I smiled down at her, my annoyance evaporating. I remembered just how excited I had been on my first day of Hogwarts. Even now, three years later, anticipation and happiness bubbled inside me at the thought of getting back to school. But to actually skip with excitement would be far too embarrassing for me to handle.
“Don’t say that too loudly, dear,” Mum cautioned. “We don’t want people coming up to us and asking what Hogwarts is.”
You needed to be magical to get through the apparently solid ticket barrier to platform 93/4, so Mum went first, with Fern, followed by Dad with me. As soon as I stepped through I breathed a huge sigh of content. I stood still, enjoying listening to the excited chatter, delighted yells, happy laughter… but most of all enjoying the magic – The trolleys full of cauldrons, spell books, owls and cats; the students practising jinxes they’d forgotten over the summer; the copies of the daily prophet scattered around; the exchanging of chocolate frog cards and other magical sweets. The holidays were lovely. It was great to be able to relax, and spend time with my parents, but I loved being at Hogwarts too. I hadn’t realised just how much I missed it.
Fern was gazing in equal rapture at the bustle surrounding us. For the millionth time, I marvelled at the stroke of good luck that had meant both Fern and I had turned out to be magical. What with both Mum and Dad being muggles, there had been hardly any chance of us both being witches. I supposed Mum and Dad must have some magical relatives they didn’t know about. Whatever the reason, I was immensely glad Fern was a witch. It would have been incredibly hard on her watching me leave on the Hogwarts Express every year, and knowing she would never come.
“Eliana,” Fern whispered to me, in awed tones, “What’s that?” She was pointing at a large cactus like plant, which was purple, and kept covering the nearby people with sticky pink gloop. Unfortunately, herbology wasn’t one of my strengths, so I couldn’t tell her.
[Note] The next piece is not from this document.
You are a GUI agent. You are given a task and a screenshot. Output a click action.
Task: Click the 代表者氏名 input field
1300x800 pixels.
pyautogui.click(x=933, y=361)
I craned my neck, searching eagerly through the crowds for any sign of one of my two best friends. They were both fairly easy to spot – Brynne Finnegan, because of her unusual dress sense, and Tulip Towler because of her shimmering, chestnut hair. She was very proud of her hair – it was the only thing she was vain about – and used all sorts of potions on it to make it so dazzling. Unfortunately, none of them worked on my hair, which remained stubbornly fuzzy at the back, and mousy brown. Tulip always tried a new potion on my hair every term, and every time I went round to her house. Admittedly, this wasn’t often, as Mum and Dad tented to want to keep me to themselves during the holidays.
Thinking of this made me stop scouring the students and turn back to my parents. This year, they wouldn’t have any children at home. I wanted to say sorry for being a witch, but I didn’t know how to say it without sounding stupid, so I settled for giving them both an extra tight hug.
“Have fun,” Dad said, as always. “Don’t get too many detentions!” he teased – I never got detentions.
“We’ll miss you both,” Mum told us, smiling warmly.
“We’ll write,” I assured them, “won’t we Fern?”
“Oh yes!” She nodded emphatically. “I’ll write every day. I can’t wait to tell you all about it.”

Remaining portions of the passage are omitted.